MATERIAL PROVIDED -
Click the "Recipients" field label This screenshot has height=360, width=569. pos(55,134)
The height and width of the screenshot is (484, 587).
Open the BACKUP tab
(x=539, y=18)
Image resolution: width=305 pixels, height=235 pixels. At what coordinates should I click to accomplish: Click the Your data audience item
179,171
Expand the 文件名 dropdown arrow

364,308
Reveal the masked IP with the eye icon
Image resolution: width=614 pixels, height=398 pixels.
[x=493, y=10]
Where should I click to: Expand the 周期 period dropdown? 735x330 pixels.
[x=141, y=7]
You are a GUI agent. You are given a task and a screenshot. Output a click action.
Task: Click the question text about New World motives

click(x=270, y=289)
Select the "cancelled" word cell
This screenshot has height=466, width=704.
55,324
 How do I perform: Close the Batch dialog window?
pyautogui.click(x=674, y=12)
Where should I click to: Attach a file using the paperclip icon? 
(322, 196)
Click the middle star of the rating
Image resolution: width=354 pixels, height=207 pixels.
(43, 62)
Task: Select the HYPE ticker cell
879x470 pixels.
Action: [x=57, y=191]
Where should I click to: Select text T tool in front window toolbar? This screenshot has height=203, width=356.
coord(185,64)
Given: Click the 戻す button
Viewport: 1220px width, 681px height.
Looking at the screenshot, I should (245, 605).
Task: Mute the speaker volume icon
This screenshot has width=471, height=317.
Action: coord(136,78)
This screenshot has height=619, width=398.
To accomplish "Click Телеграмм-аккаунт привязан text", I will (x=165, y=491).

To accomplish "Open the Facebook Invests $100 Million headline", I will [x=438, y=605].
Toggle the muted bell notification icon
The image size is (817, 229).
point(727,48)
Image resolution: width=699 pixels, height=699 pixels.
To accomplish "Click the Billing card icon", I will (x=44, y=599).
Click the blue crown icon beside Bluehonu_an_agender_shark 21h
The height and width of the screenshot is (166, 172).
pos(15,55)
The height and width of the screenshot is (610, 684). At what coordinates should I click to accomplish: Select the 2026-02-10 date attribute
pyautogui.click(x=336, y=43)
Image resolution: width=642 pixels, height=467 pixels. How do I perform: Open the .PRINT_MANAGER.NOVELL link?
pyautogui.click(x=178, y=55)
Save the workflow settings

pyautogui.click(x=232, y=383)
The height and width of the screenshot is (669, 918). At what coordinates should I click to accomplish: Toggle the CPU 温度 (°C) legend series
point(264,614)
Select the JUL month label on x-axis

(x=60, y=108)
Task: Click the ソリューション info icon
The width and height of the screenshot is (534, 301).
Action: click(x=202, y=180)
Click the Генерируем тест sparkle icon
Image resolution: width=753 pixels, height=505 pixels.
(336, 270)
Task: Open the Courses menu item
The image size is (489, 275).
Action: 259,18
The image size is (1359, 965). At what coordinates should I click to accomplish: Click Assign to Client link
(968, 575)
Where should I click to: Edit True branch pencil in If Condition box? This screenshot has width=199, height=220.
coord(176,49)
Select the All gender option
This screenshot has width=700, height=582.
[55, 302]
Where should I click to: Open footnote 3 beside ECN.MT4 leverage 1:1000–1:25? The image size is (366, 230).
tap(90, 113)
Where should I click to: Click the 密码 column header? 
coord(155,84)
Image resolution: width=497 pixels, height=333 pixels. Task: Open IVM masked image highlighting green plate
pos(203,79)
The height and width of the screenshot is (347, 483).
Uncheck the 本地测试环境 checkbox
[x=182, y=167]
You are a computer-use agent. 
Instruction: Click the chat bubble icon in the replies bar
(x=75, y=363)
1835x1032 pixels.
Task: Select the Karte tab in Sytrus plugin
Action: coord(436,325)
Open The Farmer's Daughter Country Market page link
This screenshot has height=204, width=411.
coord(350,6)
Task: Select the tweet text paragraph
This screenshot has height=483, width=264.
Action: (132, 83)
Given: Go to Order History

ABOUT THIS EXERCISE - The required answer is the exact run of lines above starting at the line with "The image size is (1359, 965)." and ending at the line with "You are a computer-use agent.", with both ends present.

OUTPUT OF THE EXERCISE -
The image size is (1359, 965). At what coordinates should I click to accomplish: Click Assign to Client link
(968, 575)
Where should I click to: Edit True branch pencil in If Condition box? This screenshot has width=199, height=220.
coord(176,49)
Select the All gender option
This screenshot has width=700, height=582.
[55, 302]
Where should I click to: Open footnote 3 beside ECN.MT4 leverage 1:1000–1:25? The image size is (366, 230).
tap(90, 113)
Where should I click to: Click the 密码 column header? 
coord(155,84)
Image resolution: width=497 pixels, height=333 pixels. Task: Open IVM masked image highlighting green plate
pos(203,79)
The height and width of the screenshot is (347, 483).
Uncheck the 本地测试环境 checkbox
[x=182, y=167]
You are a computer-use agent. 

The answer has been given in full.